#### [WHAT NEEDS TO BE DONE]
Copy out the entries starting at the line containing "You are a computer-use agent. 420x434 pixels." and ending at the line containing "tap(644, 51)", including both of those lines. Omit the pictures from your output.

--- Start SUPPLIED INFORMATION ---

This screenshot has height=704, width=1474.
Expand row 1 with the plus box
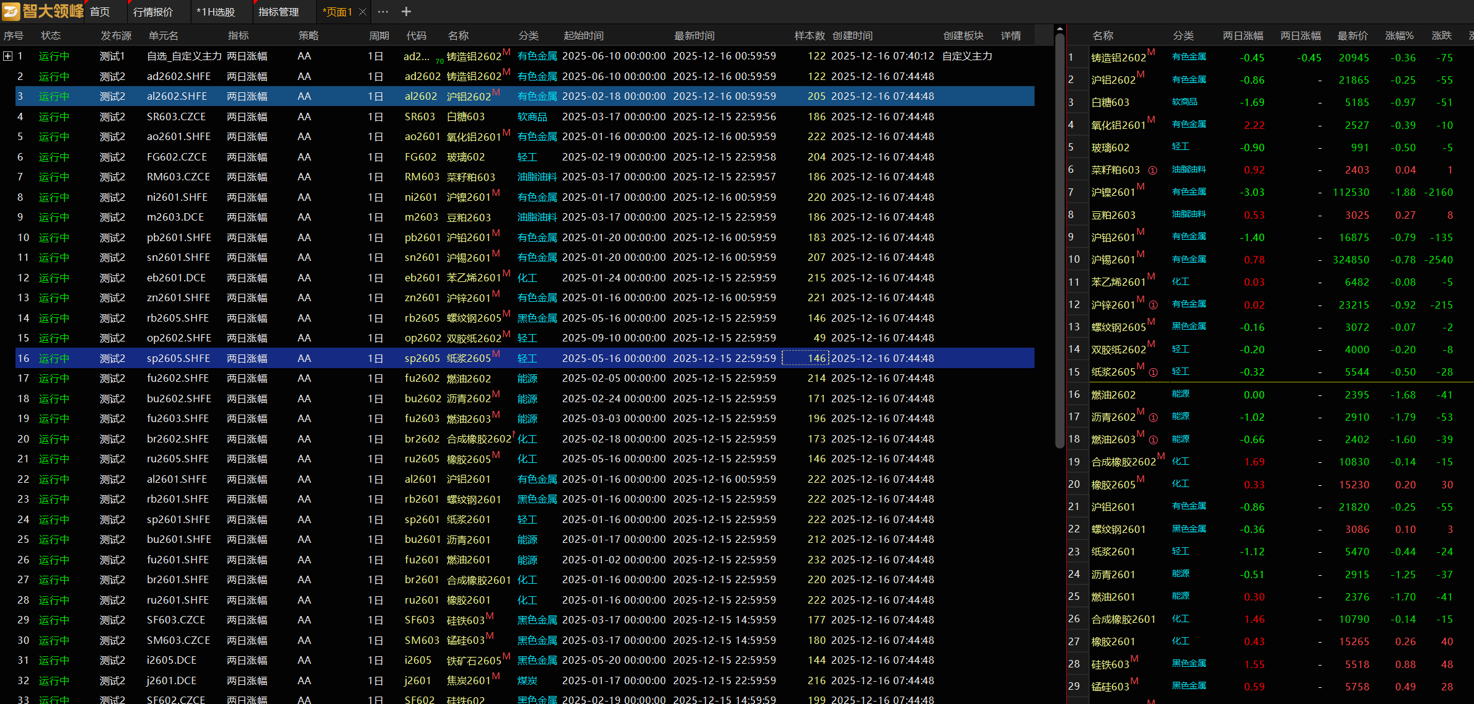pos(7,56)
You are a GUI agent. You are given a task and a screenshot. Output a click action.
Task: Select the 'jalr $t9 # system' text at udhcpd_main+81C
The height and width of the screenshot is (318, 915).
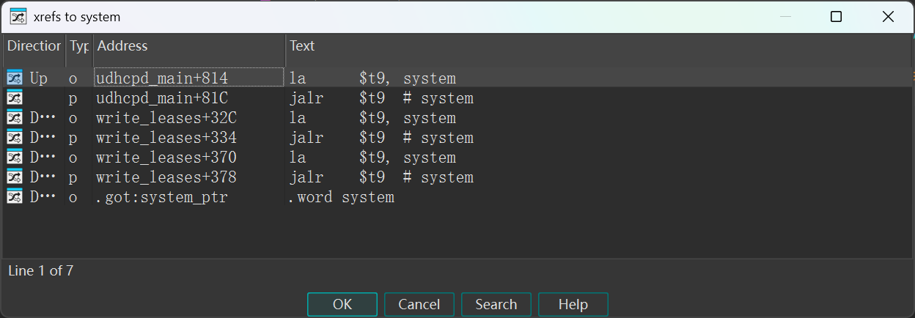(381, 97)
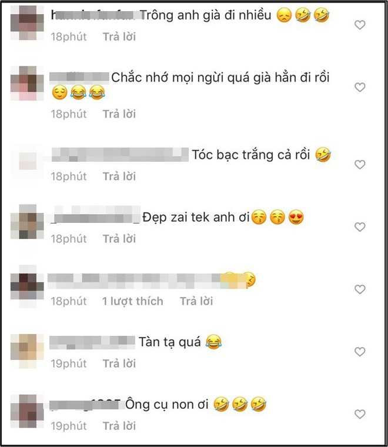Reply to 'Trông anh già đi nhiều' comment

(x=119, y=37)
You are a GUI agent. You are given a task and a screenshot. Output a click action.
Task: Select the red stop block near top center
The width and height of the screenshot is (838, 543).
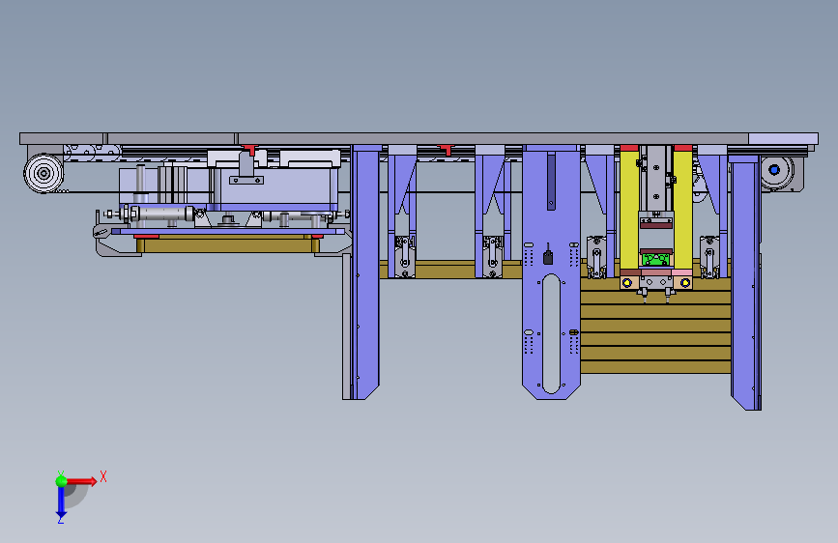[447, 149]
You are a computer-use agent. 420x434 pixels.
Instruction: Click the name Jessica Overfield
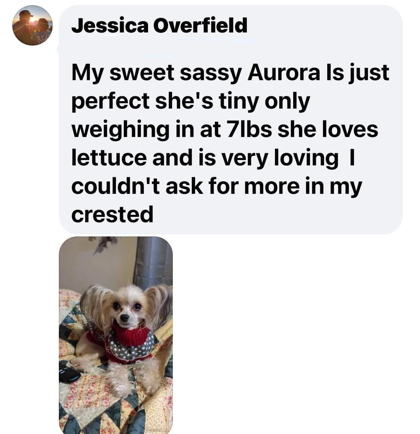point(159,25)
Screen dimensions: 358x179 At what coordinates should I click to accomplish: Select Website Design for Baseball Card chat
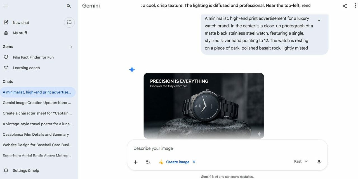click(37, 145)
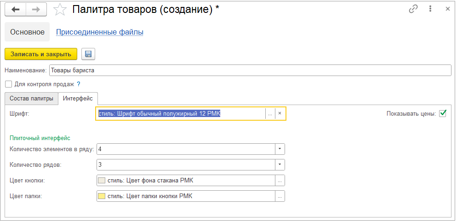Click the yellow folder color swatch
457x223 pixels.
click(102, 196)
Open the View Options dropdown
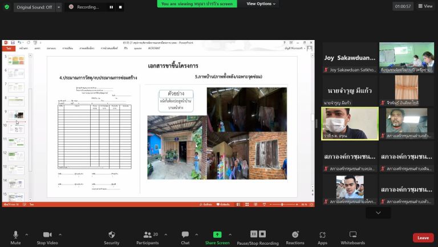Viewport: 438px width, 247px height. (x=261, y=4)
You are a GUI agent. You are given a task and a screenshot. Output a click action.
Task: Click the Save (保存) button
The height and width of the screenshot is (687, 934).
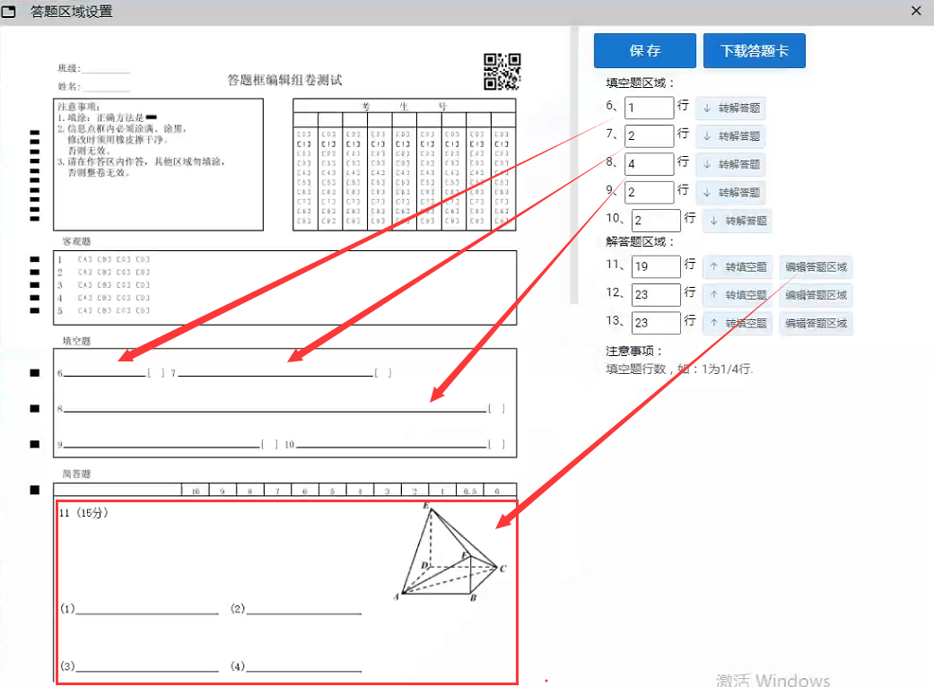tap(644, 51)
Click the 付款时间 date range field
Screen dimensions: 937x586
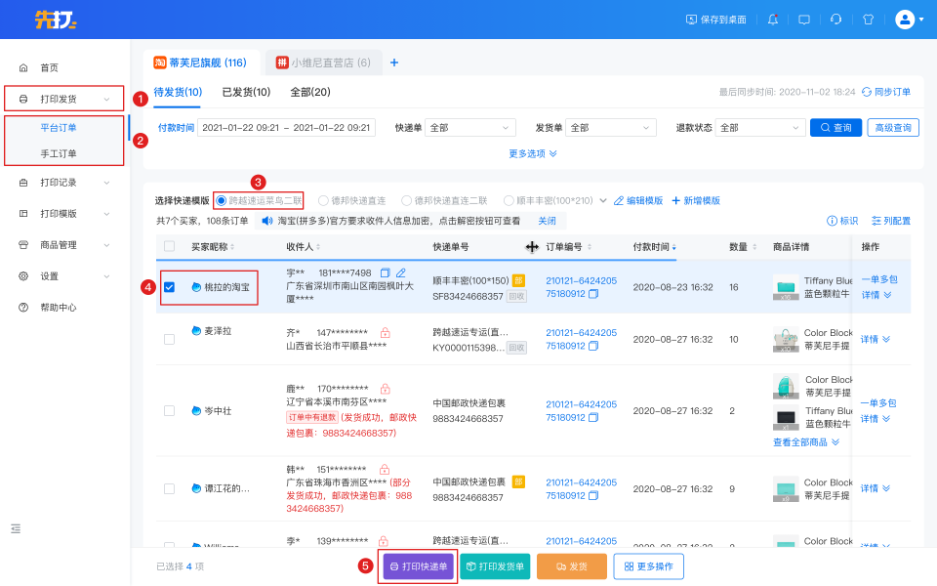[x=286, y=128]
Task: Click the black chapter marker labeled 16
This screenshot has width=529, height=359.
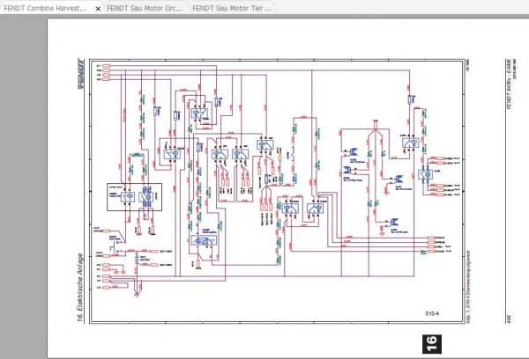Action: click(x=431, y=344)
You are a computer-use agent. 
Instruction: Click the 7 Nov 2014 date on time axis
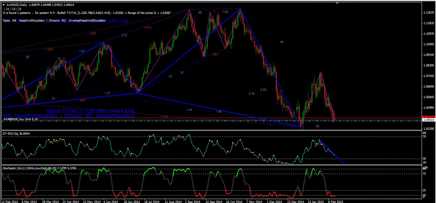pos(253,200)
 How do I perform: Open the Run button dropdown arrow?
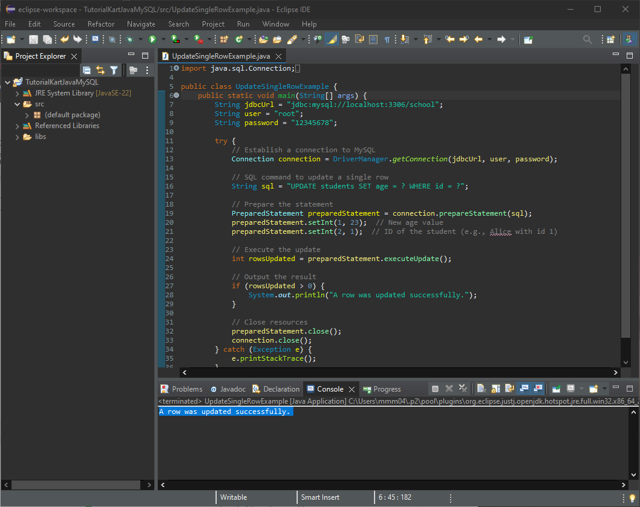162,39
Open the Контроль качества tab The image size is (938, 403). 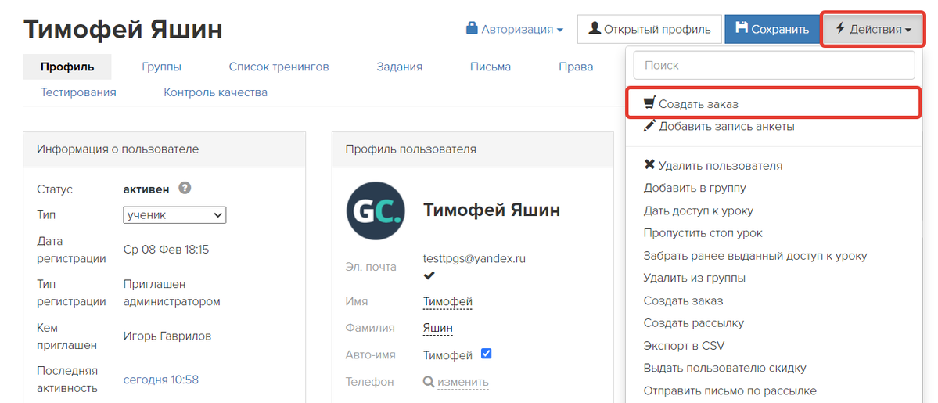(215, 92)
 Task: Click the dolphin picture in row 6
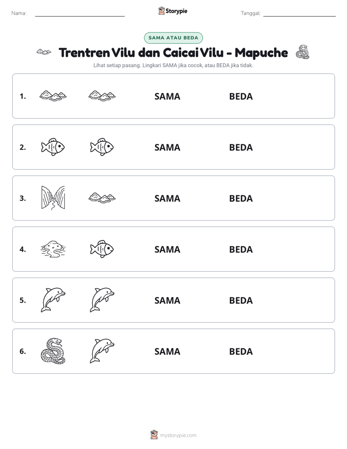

--- End SUPPLIED INFORMATION ---

#### [PROBLEM SOLUTION]
You are a computer-use agent. 420x434 pixels.
Instruction: Click the name Jessica Overfield
point(159,25)
Screen dimensions: 358x179 At what coordinates should I click to accomplish: Select Website Design for Baseball Card chat
click(37, 145)
Click the yellow folder color swatch
457x223 pixels.
click(102, 196)
Open the View Options dropdown
Viewport: 438px width, 247px height. (x=261, y=4)
You are a GUI agent. You are given a task and a screenshot. Output a click action.
Task: Click the Save (保存) button
The height and width of the screenshot is (687, 934).
tap(644, 51)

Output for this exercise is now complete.